> [O que fazer]
1 - No excerto sobre o Servo de Javé, reescreva o trecho que abre com as palavras contendo "Colocam-se várias hipóteses" e fecha com "lógica de Deus.", mudando "Exílio" para "cativeiro".
2 - Prossiga o excerto sobre o Servo de Javé a partir da última frase apresentada.

> [Excerto do texto]

* * * * * * *

Todavia, nesta “consoladora”, proposta aparecem 4 cânticos (cf Is 42,1-9; 49,1-13; 50,4-11; 52,13-53,12) que fogem a esta temática. Falam, antes, duma personagem misteriosa e enigmática, que os biblistas designam como o “Servo de Javé”, um predileto a quem Deus chamou, confiou uma missão profética e enviou aos homens de todo o mundo. Cumpre a missão no sofrimento e na entrega incondicional à Palavra. Tem, contudo, o sofrimento do profeta um valor expiatório e redentor, pois dele resulta o perdão para o pecado do Povo. Por isso, Deus aprecia o sacrifício deste Servo e recompensá-lo-á, fazendo-o triunfar diante dos detratores e adversários.

Colocam-se várias hipóteses sobre a identidade deste profeta: Jeremias, o paradigma do profeta que sofre por causa da Palavra; o próprio Deuteroisaías, chamado a dar testemunho da Palavra no ambiente hostil do Exílio; um profeta desconhecido; uma figura coletiva, que representa o Povo exilado, humilhado, mas que se mantém a testemunhar Deus no meio das outras nações; ou uma figura representativa, que une a recordação de personagens históricas (patriarcas, Moisés, David, profetas) com figuras míticas, de modo a representar o Povo de Deus na sua totalidade. No entanto, a figura emergente nesses poemas receberá fulgurante iluminação à luz de Jesus Cristo, da sua vida, do seu destino. E, no trecho em causa, o Servo não fala. Quem proclama o cântico parece ser um coro, que percebeu, no aparente sem sentido da vida do Servo, o profundo significado da lógica de Deus.

A primeira parte do trecho (Is 53,2-3) apresenta-nos o Servo de Javé. Não se diz quem é, quem são os seus pais ou qual é a sua terra. É figura anónima, sem história, insignificante à luz dos critérios humanos. O profeta compara-o a uma raiz crescida no deserto, marcada pela aridez do ambiente circundante, sem beleza e sem caraterísticas que atraiam o olhar ou a atenção dos homens (Is 53,2). É figura desprezada e abandonada pelos homens, que veem o seu sofrimento como castigo de Deus e tapam o rosto diante dele para não se contaminarem (Is 53,3). Numa época em que o sofrimento é visto como castigo pelo pecado, o sofrimento desse Servo devia aparecer aos olhos dos concidadãos como castigo de Deus para faltas muito graves. Assim, à luz dos critérios de avaliação humanos, o Servo é um fracassado, um vencido, um ser trágico, abandonado por Deus e desprezado pelos homens, que nunca será contado entre os grandes, os vencedores, os que têm preponderância na construção do mundo e da história.

* * * * * * *

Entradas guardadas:
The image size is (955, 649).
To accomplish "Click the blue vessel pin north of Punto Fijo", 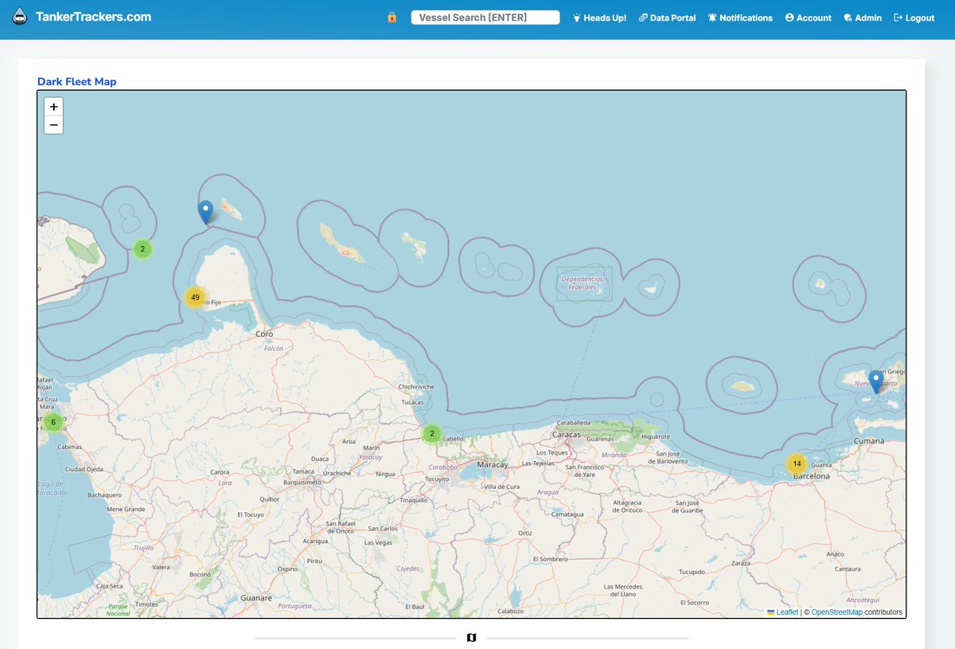I will click(205, 211).
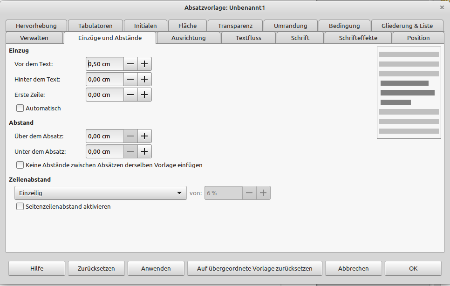Click "Auf übergeordnete Vorlage zurücksetzen"

click(x=254, y=268)
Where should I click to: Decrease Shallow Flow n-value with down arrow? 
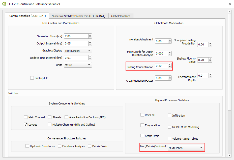click(x=210, y=61)
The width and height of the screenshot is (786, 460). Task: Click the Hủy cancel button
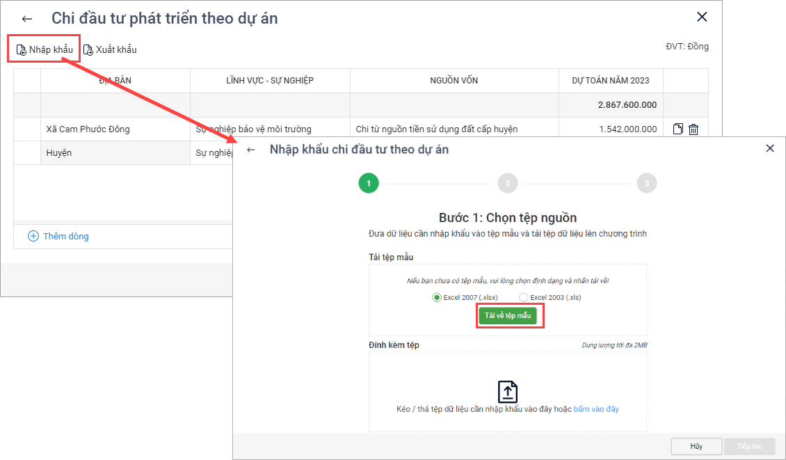(x=696, y=446)
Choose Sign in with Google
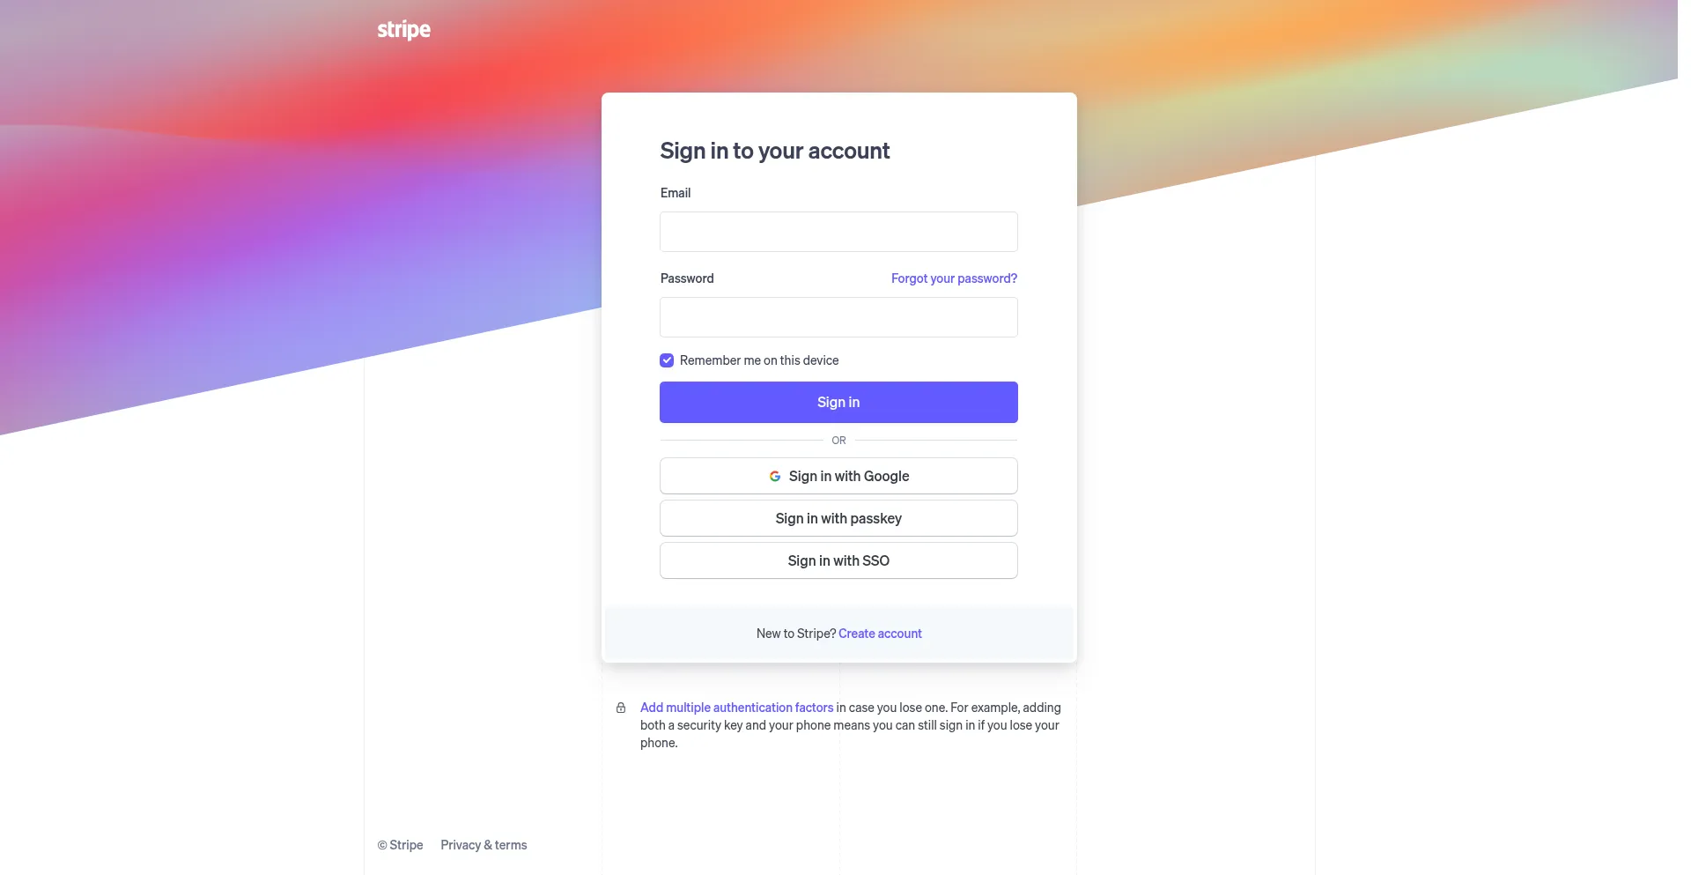This screenshot has height=875, width=1691. point(838,476)
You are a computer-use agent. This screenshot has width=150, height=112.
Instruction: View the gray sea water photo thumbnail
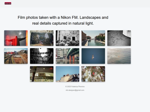119,56
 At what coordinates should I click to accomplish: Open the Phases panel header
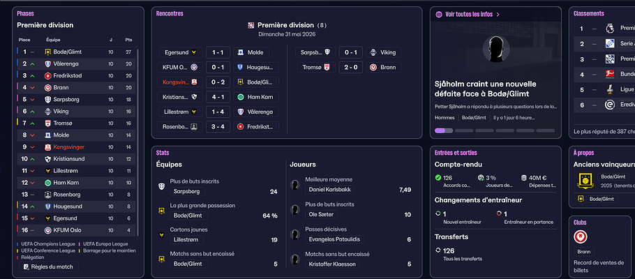click(26, 14)
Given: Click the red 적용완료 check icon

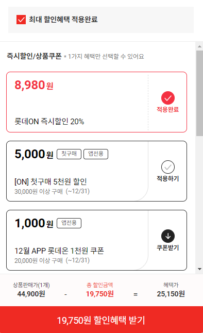Looking at the screenshot, I should [168, 98].
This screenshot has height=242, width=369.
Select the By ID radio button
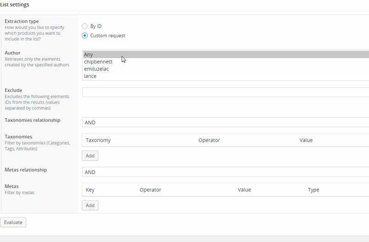(x=85, y=26)

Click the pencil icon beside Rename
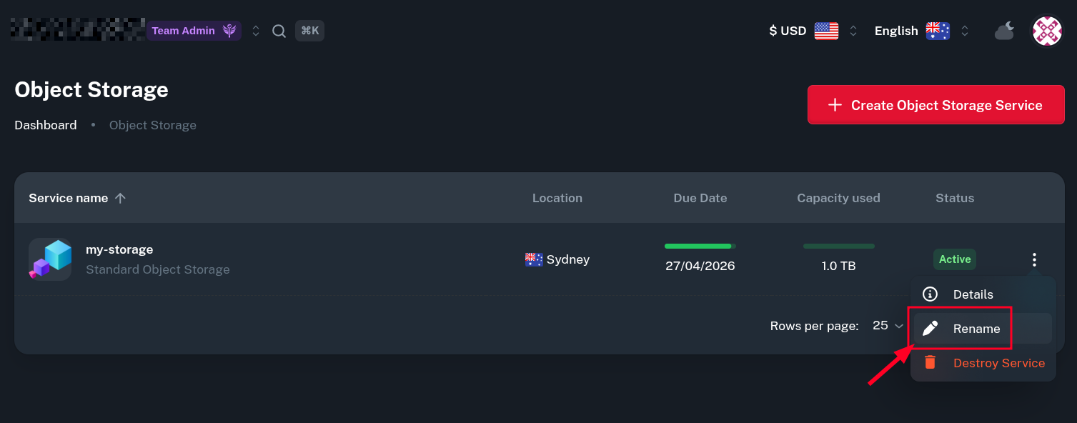pyautogui.click(x=930, y=329)
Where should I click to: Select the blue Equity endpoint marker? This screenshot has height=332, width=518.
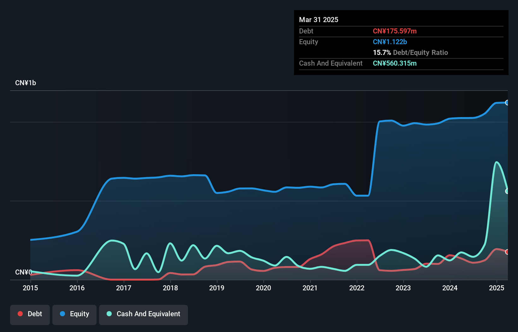click(507, 103)
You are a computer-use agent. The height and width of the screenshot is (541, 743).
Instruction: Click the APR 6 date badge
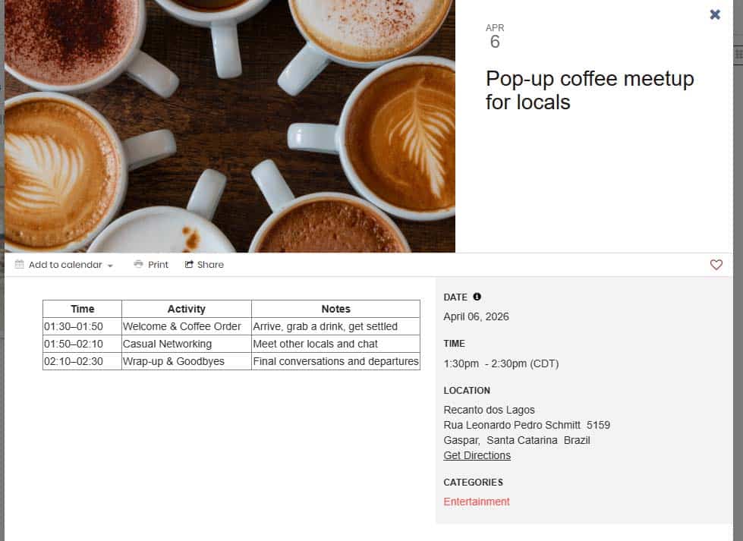(x=495, y=37)
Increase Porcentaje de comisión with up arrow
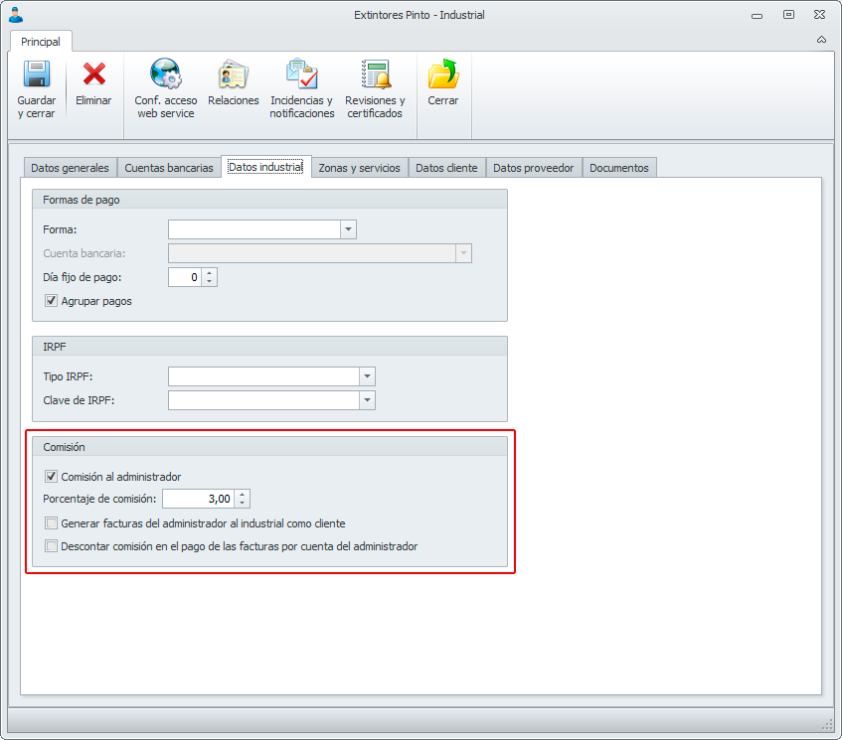The image size is (842, 740). pyautogui.click(x=243, y=495)
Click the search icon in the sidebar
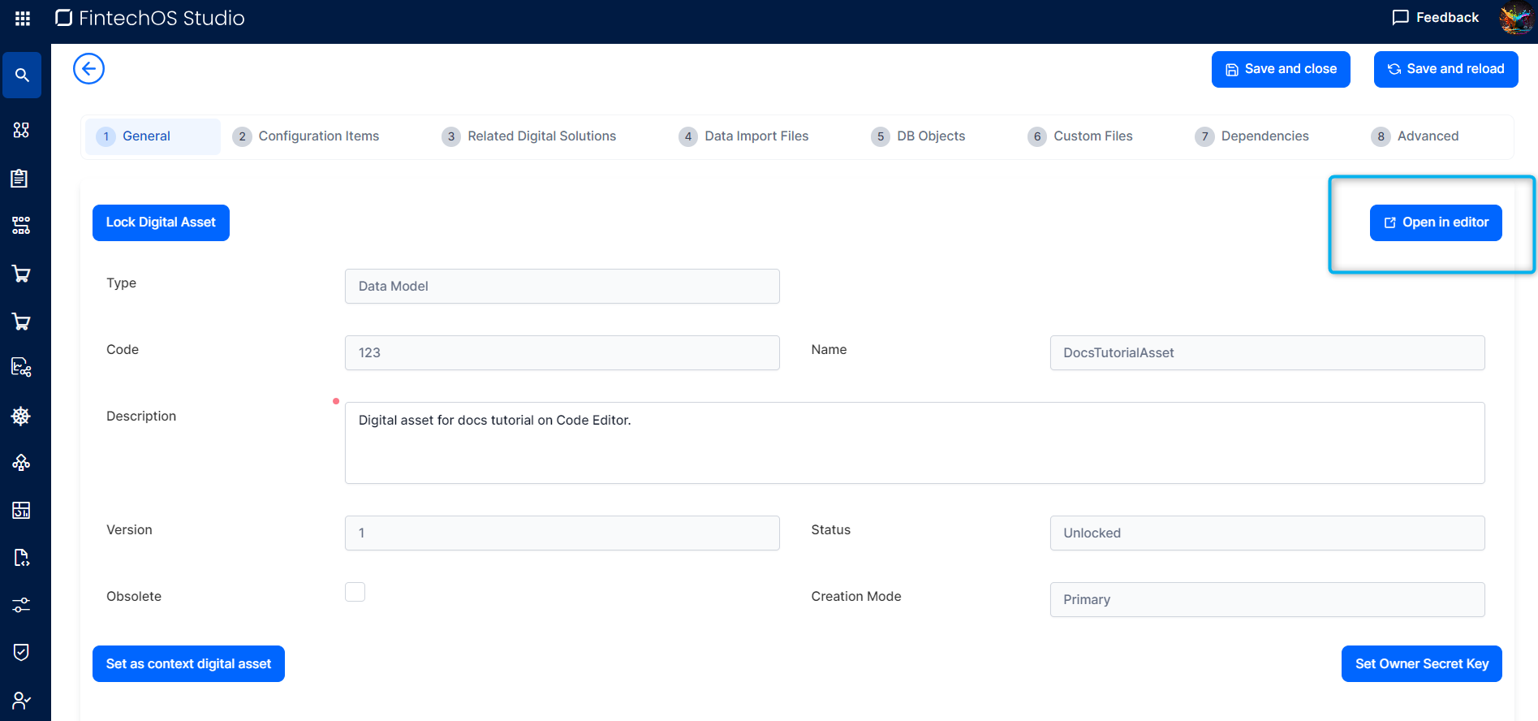The width and height of the screenshot is (1538, 721). tap(22, 76)
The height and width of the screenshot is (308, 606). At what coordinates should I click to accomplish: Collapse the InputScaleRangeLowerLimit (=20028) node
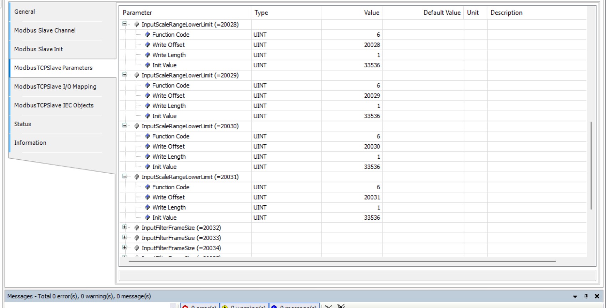click(x=124, y=24)
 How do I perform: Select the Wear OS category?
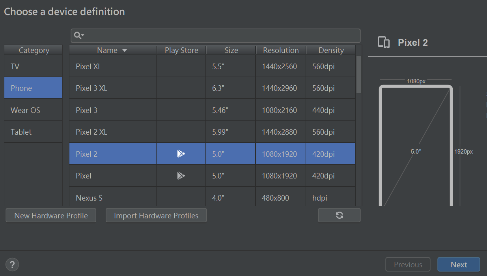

* * * * * * *

> [Resultados por tarefa]
1 -
Colocam-se várias hipóteses sobre a identidade deste profeta: Jeremias, o paradigma do profeta que sofre por causa da Palavra; o próprio Deuteroisaías, chamado a dar testemunho da Palavra no ambiente hostil do cativeiro; um profeta desconhecido; uma figura coletiva, que representa o Povo exilado, humilhado, mas que se mantém a testemunhar Deus no meio das outras nações; ou uma figura representativa, que une a recordação de personagens históricas (patriarcas, Moisés, David, profetas) com figuras míticas, de modo a representar o Povo de Deus na sua totalidade. No entanto, a figura emergente nesses poemas receberá fulgurante iluminação à luz de Jesus Cristo, da sua vida, do seu destino. E, no trecho em causa, o Servo não fala. Quem proclama o cântico parece ser um coro, que percebeu, no aparente sem sentido da vida do Servo, o profundo significado da lógica de Deus.

2 -
Todavia, na lógica de Deus, a existência do Servo não é insignificante, perdida… O sofrimento que o atingiu ao longo de toda a existência não é castigo de Deus por causa dos seus pecados pessoais, mas sacrifício de reparação que justificará os pecados de muitos. O termo ‘reparação’ utilizado pelo Deuteroisaías, um termo cúltico por excelência, remete para um ritual sacrificial em que o crente veterotestamentário oferecia um animal em sacrifício e, por tal oferta, obtinha de Deus o perdão dos pecados. Ao dizer que o sofrimento do Servo é sacrifício de reparação, o profeta porfia que tal sofrimento não é castigo, nem inutilidade, mas um sofrimento que serve para eliminar o pecado e gerar vida nova para toda a comunidade do Povo de Deus (os muitos de que fala o texto). Ao abençoar o Servo e dar-lhe ‘uma posteridade duradoura’, uma ‘vida longa’ (v. 10) e a possibilidade de “ver a luz” (Is 53,11), Deus garante a verdade e a autenticidade da vida do Servo. Dito de outro modo, o autor do texto está convicto de que a vida vivida na simplicidade, humildade, sacrifício, entrega e dom de si não é, aos olhos de Deus, vida maldita, perdida, fracassada, mas é vida fecunda e plenamente realizada, que trará libertação, verdade, esperança e amor ao mundo e aos homens.

Assim, os primeiros cristãos, impressionados pela beleza e profundidade do texto – e convictos de que Deus não nos salva do sofrimento, mas nos salva no e pelo sofrimento – utilizaram-no frequentemente para procurar compreender a figura de Jesus, que “morreu pela salvação do povo”. N’Ele, a enigmática figura do Servo de Javé atingiu pleno significado.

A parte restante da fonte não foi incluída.